**AIM OF THE TASK:**
Copy out the lines below exactly, starting with the line that contains "Task: Click the" and ending with the line that contains "Action: [x=693, y=46]". Include both of those lines and leave out the pictures.

**MATERIAL PROVIDED:**
§
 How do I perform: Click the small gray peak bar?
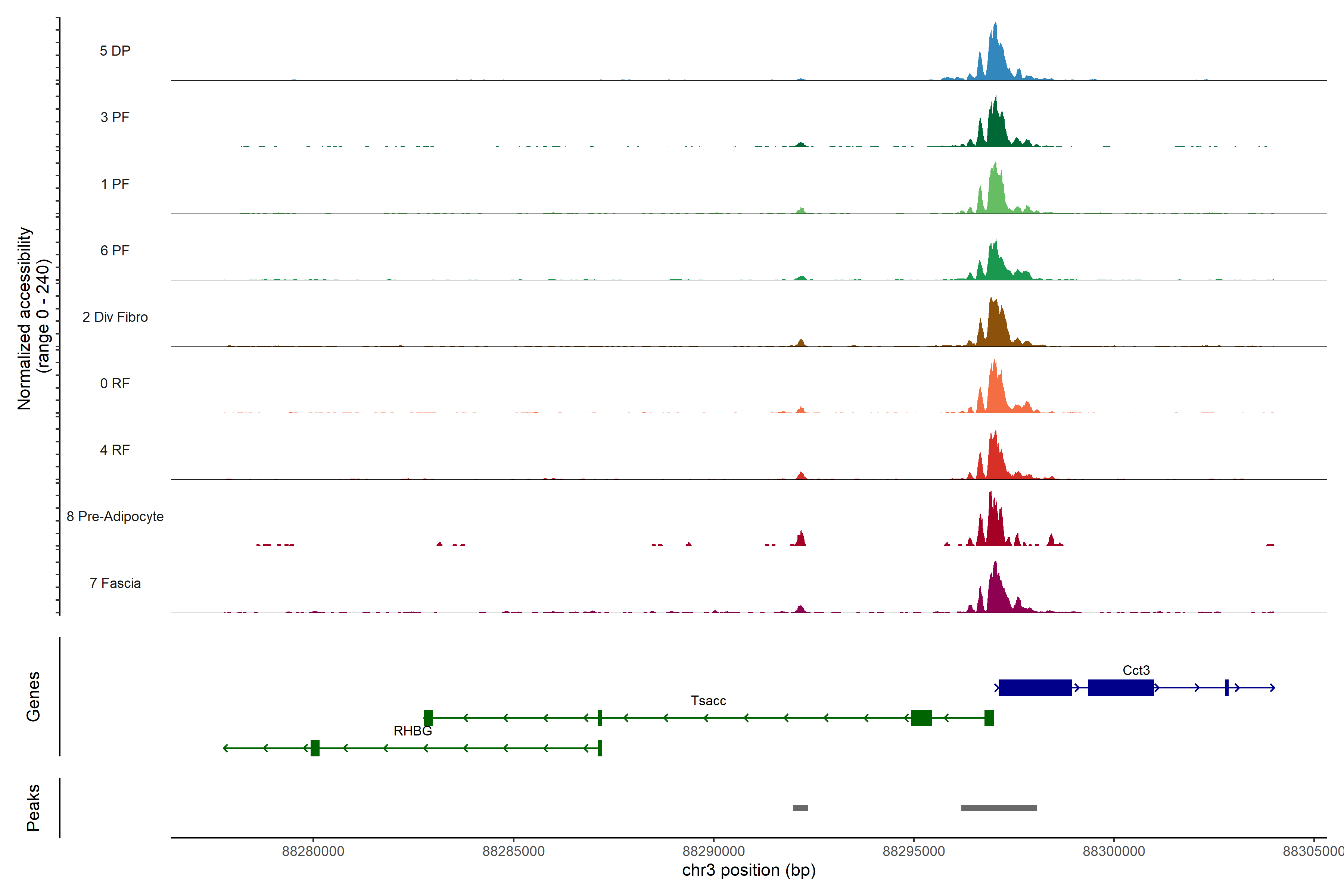pos(800,808)
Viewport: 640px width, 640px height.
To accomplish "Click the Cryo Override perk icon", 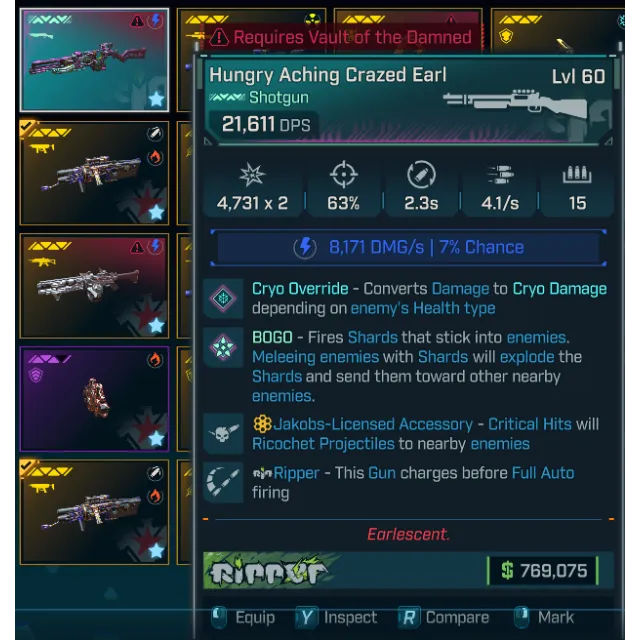I will [x=223, y=298].
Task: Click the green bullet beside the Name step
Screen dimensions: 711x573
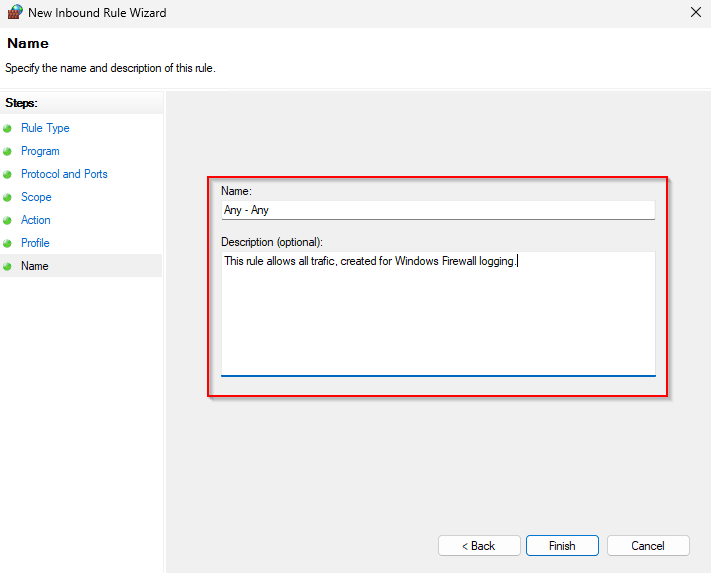Action: tap(8, 267)
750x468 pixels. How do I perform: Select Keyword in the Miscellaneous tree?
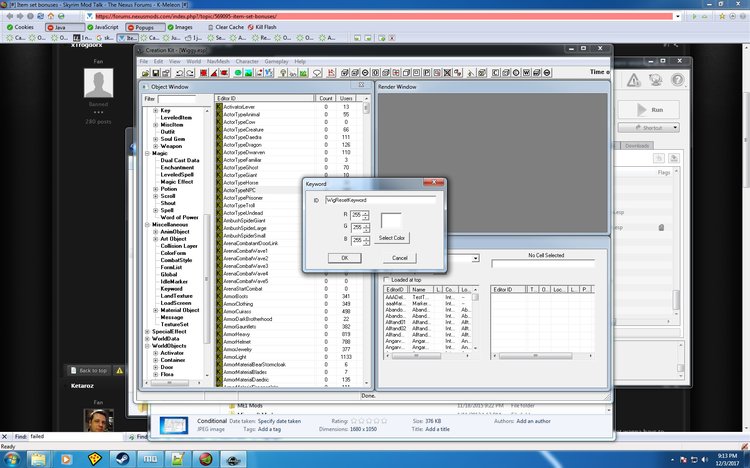171,288
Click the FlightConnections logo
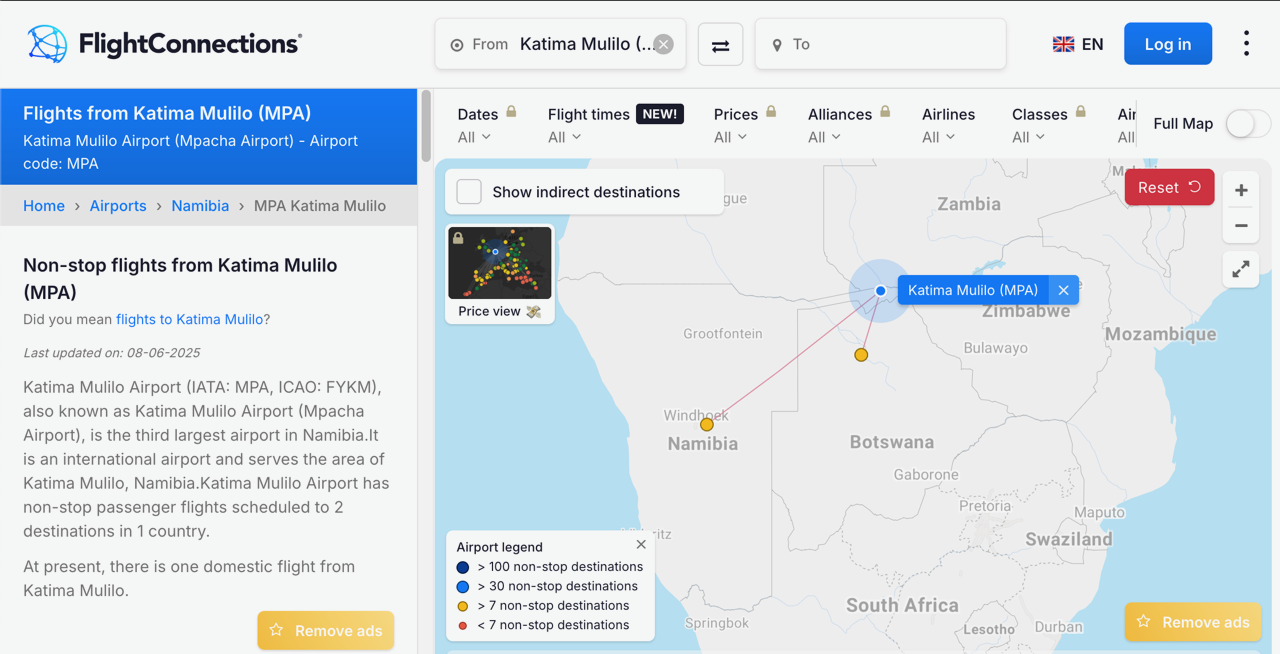 165,44
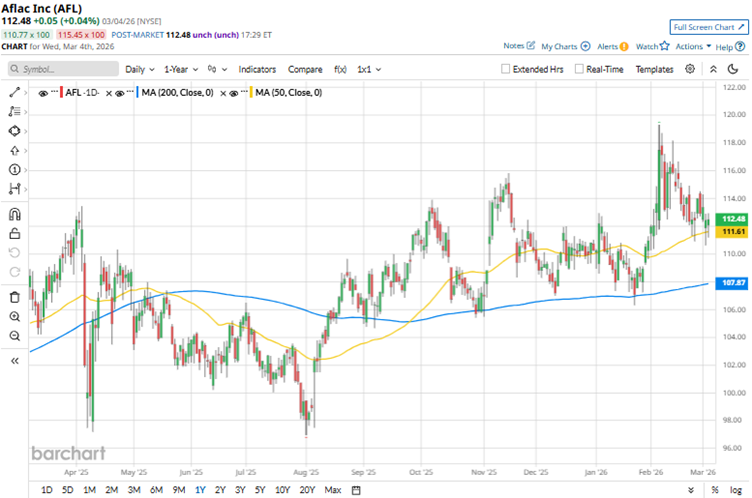This screenshot has width=752, height=498.
Task: Open the Actions dropdown menu
Action: [x=693, y=46]
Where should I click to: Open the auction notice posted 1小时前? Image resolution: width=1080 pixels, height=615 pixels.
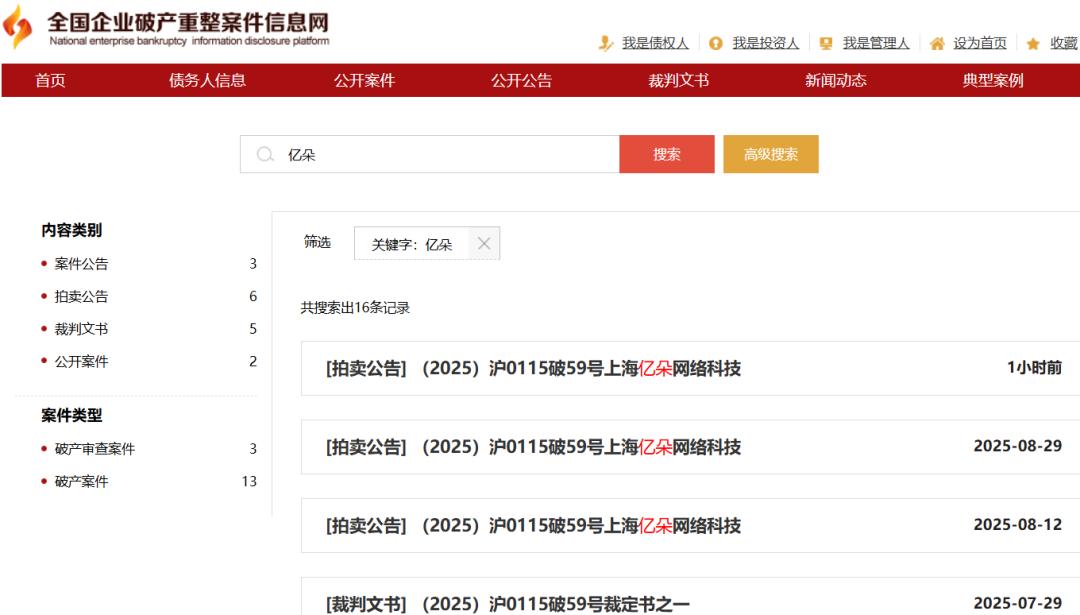[x=533, y=369]
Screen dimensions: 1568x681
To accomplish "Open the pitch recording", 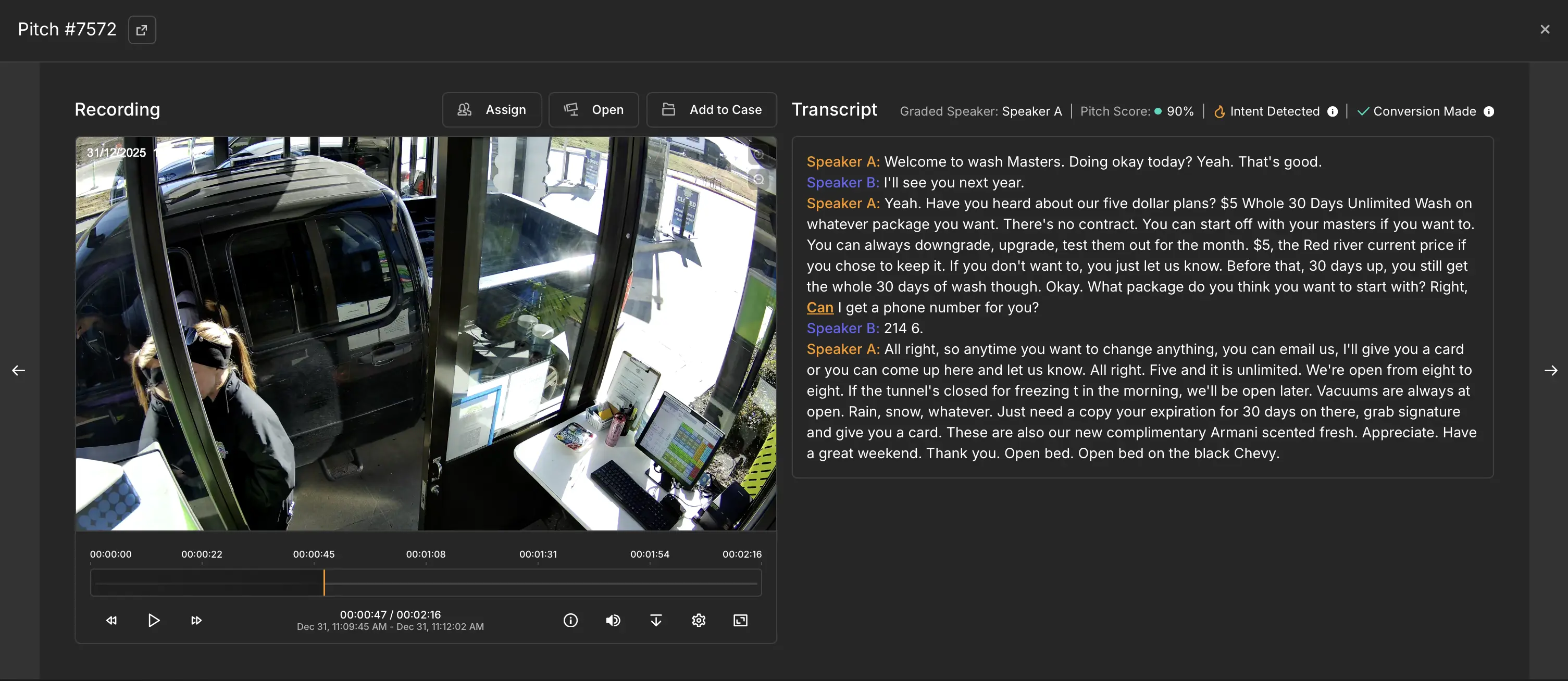I will (x=593, y=109).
§
**EXERCISE ANSWER:**
Task: Click the green bullet beside the Name step
Screen dimensions: 711x573
Action: tap(8, 267)
750x468 pixels. How do I perform: Select Keyword in the Miscellaneous tree?
171,288
Click the FlightConnections logo
 165,44
This screenshot has width=752, height=498.
Task: Open the Actions dropdown menu
Action: [x=693, y=46]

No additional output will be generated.